Look who’s not so teeny anymore

[Fair readers, feel free to skip this Butter-centric post. It’s way too long by blogosphere standards. But most of you have known him since he was mistaken for stomach cancer, so I hereby present this half-year, drenched in melted Butter.]

Ah, Butter. You don’t get many posts, do you? Remind Mama to tell you about squeaky wheels, grease, and why most of your baby album is hurriedly printed from a blog written at midnight after I’m done detoxing from our family.

You’re quite a creature, ButterBug. Don’t let the lack of documentation fool you—you’ve quite captivated us. Part of that is the result of your hard work. You’ve always been quite smiley and try really hard to get attention by just beaming at anyone who’ll look. And you are amazingly successful at using smiles to get what you need, ButterNut.

And it’s a good thing, because oooooh, boy, you have a temper. I love it. You SCREAM at those who don’t do everything to your standards. You SCREAM at toys when they fall or hurt you or turn out not to have a nipple.

Sucking on things is your raison d’etre, ButterBean. You wake up with hickeys on your arms and wrists. I have hickeys on my shoulders and biceps. You have a callus on your left thumb and another on your left toe. Nothing passes by your mouth that you don’t try to suck.

And this week you started sucking mushy food of a spoon. You’ve been dying to do this for more than a month, but your Mama has pretty strong feelings about exclusively breastfeeding until six months. I tried to hold off on solid food by freezing milk and scraping it into Snoopy Breastmilk SnoCones. “Aaaaaaaaaaaaah!” you barked; “and now may I have ravioli?” No, sweetpea. How about an empty spoon? “Oooooooooh. Now may I have a burrito?” No, sweetbutt. Soft, boring stuff first.

But holding you off even when you clearly wanted food meant that your first food was amoxicillin. Heartbreaking. You had two ear infections in three weeks, and two rounds of antibiotics even with a Mama and Papa and doctor who all believe antibiotics are a last resort for ear infections.
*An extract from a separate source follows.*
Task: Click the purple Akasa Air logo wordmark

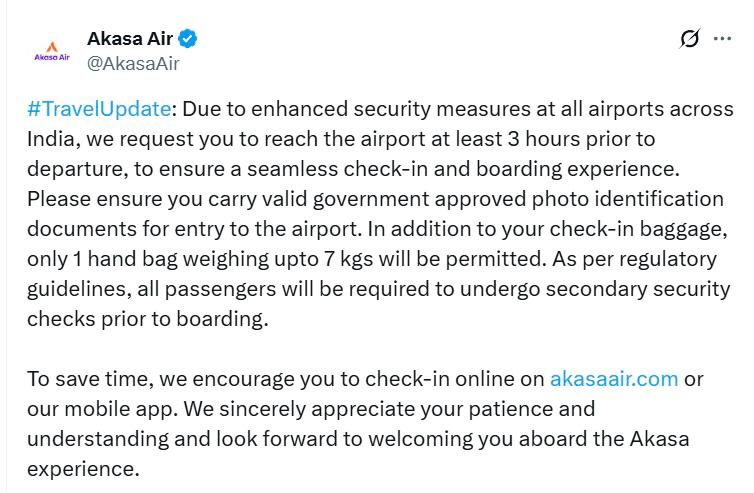Action: (x=52, y=57)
We felt so terrible that you might think nasty pink bugglegum flavored crap is your future in food, we decided to give you avocado mashed with breastmilk a few weeks before you were six months.

“What the eff?” you cried. “This is what you guys eat?” Well, no. Mommy and Peanut don’t. But it’s very healthy and Daddy likes it. “Never feed me this again,” you sobbed. So we didn’t until the next day. And the following day. It was looking like we had another child who wouldn’t eat until he could feed himself and take bites with all 20 teeth.

Then you got sweet potato mashed with breastmilk. “This is more like it.” You would not let me feed you, but you wiped sweet potato near, in, and around your mouth, eyebrows, and ear. You were quite happy with yourself and the three calories you actually ingested.

And now you have banana mashed with breastmilk. THIS is what you were talking about. You let me feed you banana because you figured out that if you clamp down on the spoon and let me slide it slowly out, then quickly cork your little banana hole with your thumb, you get lots of goo in your belly. At least a teaspoon of solid foods each morning.

And thanks to you, Mama now knows what banana seeds look like. You taught me that, ButterBubba. I thought you somehow got under the rosemary bush and ate a bunch of ants. I knew banana is an herb. I didn’t know it has long spirochete seeds.

Look at how much more world there is now that I have you.